The entry hurdles to get a license are not significant. I did it when I was a 13 year old schoolboy. The requirements are a lot less stringent now. I didn't do a club course - I just bought the ARRL manual and read it. It was more than sufficient to pass the exam (which required candidates to draw circuits and write words explaining how they worked, no silly multiple choice tick the right box jokes.)
I own a couple of high performance general coverage receivers - they are quite useful in various ways in a home-based electronics lab, especially since I designed and built them and calibrated the AGC for accurate dB readings. Ham bands are pretty quiet these days. There is more "hash" these days due to the proliferation of computers and switch mode power supplies in consumer equipment, etc, so a signal has to be a few dB stronger than in the 1960's and low cross modulation in receivers is critical. But even allowing for that, the ham bands are pretty quiet compared to what they used to be.
Maybe you live in a much larger city than I do, so more transmitters within line of sight for the VHF and higher bands for you.
Just as a check for this post I checked the HF ham bands using one of my old general coverage receivers - found only 3 or 4 weak voice signals and some kind of piccolo code - probably an embassy somewhere on a channel they shouldn't be on.
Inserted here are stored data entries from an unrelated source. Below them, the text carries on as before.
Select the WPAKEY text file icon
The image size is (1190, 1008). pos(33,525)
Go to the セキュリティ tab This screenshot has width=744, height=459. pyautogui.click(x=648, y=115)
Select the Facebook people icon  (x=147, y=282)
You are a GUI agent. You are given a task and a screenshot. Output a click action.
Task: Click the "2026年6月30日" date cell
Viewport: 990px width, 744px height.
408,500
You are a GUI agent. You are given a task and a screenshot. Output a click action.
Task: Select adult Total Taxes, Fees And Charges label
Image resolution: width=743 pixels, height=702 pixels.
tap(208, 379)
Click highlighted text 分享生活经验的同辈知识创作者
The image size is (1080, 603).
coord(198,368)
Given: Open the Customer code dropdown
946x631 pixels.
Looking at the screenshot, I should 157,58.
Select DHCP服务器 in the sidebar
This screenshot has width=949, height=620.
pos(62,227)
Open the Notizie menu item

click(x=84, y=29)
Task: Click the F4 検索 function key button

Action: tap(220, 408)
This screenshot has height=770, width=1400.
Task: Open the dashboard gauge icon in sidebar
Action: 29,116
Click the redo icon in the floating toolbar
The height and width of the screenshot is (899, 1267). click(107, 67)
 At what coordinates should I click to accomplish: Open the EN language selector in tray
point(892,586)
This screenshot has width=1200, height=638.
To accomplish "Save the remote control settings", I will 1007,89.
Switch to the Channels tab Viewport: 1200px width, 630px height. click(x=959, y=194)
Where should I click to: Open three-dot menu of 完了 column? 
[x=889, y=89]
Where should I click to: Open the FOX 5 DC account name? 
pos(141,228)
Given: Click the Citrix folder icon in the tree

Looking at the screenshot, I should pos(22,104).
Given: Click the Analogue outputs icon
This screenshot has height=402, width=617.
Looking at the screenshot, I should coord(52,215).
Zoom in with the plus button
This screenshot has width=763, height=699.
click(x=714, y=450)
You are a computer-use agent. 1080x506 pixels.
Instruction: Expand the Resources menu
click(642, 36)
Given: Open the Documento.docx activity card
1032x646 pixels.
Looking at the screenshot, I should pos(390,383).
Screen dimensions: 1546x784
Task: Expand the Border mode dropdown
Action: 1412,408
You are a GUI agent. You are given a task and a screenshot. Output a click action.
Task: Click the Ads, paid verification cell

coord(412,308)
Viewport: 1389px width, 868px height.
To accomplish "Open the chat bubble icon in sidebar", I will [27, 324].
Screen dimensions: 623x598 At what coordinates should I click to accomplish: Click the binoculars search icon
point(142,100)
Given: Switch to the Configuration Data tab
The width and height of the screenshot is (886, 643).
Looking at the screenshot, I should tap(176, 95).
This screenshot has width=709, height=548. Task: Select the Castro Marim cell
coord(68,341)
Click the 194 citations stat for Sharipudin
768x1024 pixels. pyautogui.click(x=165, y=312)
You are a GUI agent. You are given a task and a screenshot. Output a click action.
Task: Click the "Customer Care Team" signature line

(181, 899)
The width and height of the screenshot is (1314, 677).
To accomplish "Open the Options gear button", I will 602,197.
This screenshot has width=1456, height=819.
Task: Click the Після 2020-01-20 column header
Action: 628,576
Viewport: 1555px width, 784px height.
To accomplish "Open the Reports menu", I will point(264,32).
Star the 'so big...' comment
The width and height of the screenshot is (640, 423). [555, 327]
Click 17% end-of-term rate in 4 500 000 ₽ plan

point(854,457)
I checked with a WinRadio card in one of my PC's for activity up to 2 GHz - no hams on the air this evening. Admittedly the WinRadio noise floor is a bit high.
I have no idea how the ARRL has estimated how technically active hams are. I freely admit - how long is a piece of string?
Only about 20% of American hams are members of the ARRL (because of the cost??) - did they just estimate for members or hams in general? I do not know. some years ago I trialed a subscription to QEX but the quality of articles was not very good.